◆ **Given task**: Copy out the following records line for line, leaving nothing out and changing nothing.

start

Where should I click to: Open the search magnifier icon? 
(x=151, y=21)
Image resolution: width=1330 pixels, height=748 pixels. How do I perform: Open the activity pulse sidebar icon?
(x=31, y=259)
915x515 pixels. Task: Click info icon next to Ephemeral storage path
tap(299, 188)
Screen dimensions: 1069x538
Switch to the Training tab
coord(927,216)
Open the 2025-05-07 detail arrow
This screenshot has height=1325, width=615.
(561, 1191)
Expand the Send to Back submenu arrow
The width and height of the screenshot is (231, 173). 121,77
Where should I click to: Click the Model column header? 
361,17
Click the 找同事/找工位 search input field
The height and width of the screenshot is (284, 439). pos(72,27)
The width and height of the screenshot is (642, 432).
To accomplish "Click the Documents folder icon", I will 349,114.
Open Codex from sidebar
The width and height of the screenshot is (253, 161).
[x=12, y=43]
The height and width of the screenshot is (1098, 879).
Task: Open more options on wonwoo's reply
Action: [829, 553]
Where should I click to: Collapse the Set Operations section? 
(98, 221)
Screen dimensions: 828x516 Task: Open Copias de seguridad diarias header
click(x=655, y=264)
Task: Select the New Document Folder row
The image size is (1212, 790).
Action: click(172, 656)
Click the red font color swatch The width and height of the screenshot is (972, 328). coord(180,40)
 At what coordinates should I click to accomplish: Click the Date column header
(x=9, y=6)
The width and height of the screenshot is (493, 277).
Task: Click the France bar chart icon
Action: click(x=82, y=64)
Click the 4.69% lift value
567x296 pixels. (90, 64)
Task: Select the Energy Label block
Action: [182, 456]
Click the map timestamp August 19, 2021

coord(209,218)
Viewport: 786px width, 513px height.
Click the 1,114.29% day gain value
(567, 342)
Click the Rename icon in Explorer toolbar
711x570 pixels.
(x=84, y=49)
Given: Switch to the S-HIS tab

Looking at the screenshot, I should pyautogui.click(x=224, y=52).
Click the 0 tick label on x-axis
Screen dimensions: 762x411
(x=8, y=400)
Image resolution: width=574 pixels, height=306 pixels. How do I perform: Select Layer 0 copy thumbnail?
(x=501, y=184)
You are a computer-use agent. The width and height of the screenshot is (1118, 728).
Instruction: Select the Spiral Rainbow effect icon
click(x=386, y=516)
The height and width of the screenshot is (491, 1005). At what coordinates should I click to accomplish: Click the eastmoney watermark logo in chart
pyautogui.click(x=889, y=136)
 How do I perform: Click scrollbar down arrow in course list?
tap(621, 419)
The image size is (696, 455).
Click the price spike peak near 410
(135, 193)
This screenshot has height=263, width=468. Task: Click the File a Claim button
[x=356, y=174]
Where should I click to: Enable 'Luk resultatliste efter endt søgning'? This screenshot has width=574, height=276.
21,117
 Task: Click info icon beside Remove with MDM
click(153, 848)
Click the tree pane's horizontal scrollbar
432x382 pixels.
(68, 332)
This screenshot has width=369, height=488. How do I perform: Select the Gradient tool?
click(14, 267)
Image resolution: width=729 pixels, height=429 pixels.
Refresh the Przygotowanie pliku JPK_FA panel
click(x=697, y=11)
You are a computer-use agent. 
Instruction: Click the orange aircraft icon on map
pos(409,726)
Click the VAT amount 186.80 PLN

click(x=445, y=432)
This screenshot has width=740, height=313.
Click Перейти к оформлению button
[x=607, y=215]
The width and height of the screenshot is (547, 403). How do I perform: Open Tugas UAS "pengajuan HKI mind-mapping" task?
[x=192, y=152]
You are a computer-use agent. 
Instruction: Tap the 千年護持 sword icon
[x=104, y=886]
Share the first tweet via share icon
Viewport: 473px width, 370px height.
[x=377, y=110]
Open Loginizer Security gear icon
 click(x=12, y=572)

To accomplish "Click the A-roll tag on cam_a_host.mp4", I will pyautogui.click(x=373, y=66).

end

◆ **Reply**:
Where should I click to: Open the search magnifier icon? 
(x=151, y=21)
Image resolution: width=1330 pixels, height=748 pixels. How do I perform: Open the activity pulse sidebar icon?
(x=31, y=259)
915x515 pixels. Task: Click info icon next to Ephemeral storage path
tap(299, 188)
Screen dimensions: 1069x538
Switch to the Training tab
coord(927,216)
Open the 2025-05-07 detail arrow
This screenshot has height=1325, width=615.
(561, 1191)
Expand the Send to Back submenu arrow
The width and height of the screenshot is (231, 173). 121,77
Where should I click to: Click the Model column header? 
361,17
Click the 找同事/找工位 search input field
The height and width of the screenshot is (284, 439). pos(72,27)
The width and height of the screenshot is (642, 432).
To accomplish "Click the Documents folder icon", I will 349,114.
Open Codex from sidebar
The width and height of the screenshot is (253, 161).
[x=12, y=43]
The height and width of the screenshot is (1098, 879).
Task: Open more options on wonwoo's reply
Action: [829, 553]
Where should I click to: Collapse the Set Operations section? 
(98, 221)
Screen dimensions: 828x516 Task: Open Copias de seguridad diarias header
click(x=655, y=264)
Task: Select the New Document Folder row
The image size is (1212, 790).
Action: click(172, 656)
Click the red font color swatch The width and height of the screenshot is (972, 328). coord(180,40)
 At what coordinates should I click to accomplish: Click the Date column header
(x=9, y=6)
The width and height of the screenshot is (493, 277).
Task: Click the France bar chart icon
Action: click(x=82, y=64)
Click the 4.69% lift value
567x296 pixels. (90, 64)
Task: Select the Energy Label block
Action: [182, 456]
Click the map timestamp August 19, 2021

coord(209,218)
Viewport: 786px width, 513px height.
Click the 1,114.29% day gain value
(567, 342)
Click the Rename icon in Explorer toolbar
711x570 pixels.
(x=84, y=49)
Given: Switch to the S-HIS tab

Looking at the screenshot, I should pyautogui.click(x=224, y=52).
Click the 0 tick label on x-axis
Screen dimensions: 762x411
(x=8, y=400)
Image resolution: width=574 pixels, height=306 pixels. How do I perform: Select Layer 0 copy thumbnail?
(x=501, y=184)
You are a computer-use agent. The width and height of the screenshot is (1118, 728).
Instruction: Select the Spiral Rainbow effect icon
click(x=386, y=516)
The height and width of the screenshot is (491, 1005). At what coordinates should I click to accomplish: Click the eastmoney watermark logo in chart
pyautogui.click(x=889, y=136)
 How do I perform: Click scrollbar down arrow in course list?
tap(621, 419)
The image size is (696, 455).
Click the price spike peak near 410
(135, 193)
This screenshot has height=263, width=468. Task: Click the File a Claim button
[x=356, y=174]
Where should I click to: Enable 'Luk resultatliste efter endt søgning'? This screenshot has width=574, height=276.
21,117
 Task: Click info icon beside Remove with MDM
click(153, 848)
Click the tree pane's horizontal scrollbar
432x382 pixels.
(68, 332)
This screenshot has width=369, height=488. How do I perform: Select the Gradient tool?
click(14, 267)
Image resolution: width=729 pixels, height=429 pixels.
Refresh the Przygotowanie pliku JPK_FA panel
click(x=697, y=11)
You are a computer-use agent. 
Instruction: Click the orange aircraft icon on map
pos(409,726)
Click the VAT amount 186.80 PLN

click(x=445, y=432)
This screenshot has width=740, height=313.
Click Перейти к оформлению button
[x=607, y=215]
The width and height of the screenshot is (547, 403). How do I perform: Open Tugas UAS "pengajuan HKI mind-mapping" task?
[x=192, y=152]
You are a computer-use agent. 
Instruction: Tap the 千年護持 sword icon
[x=104, y=886]
Share the first tweet via share icon
Viewport: 473px width, 370px height.
[x=377, y=110]
Open Loginizer Security gear icon
 click(x=12, y=572)

To accomplish "Click the A-roll tag on cam_a_host.mp4", I will pyautogui.click(x=373, y=66).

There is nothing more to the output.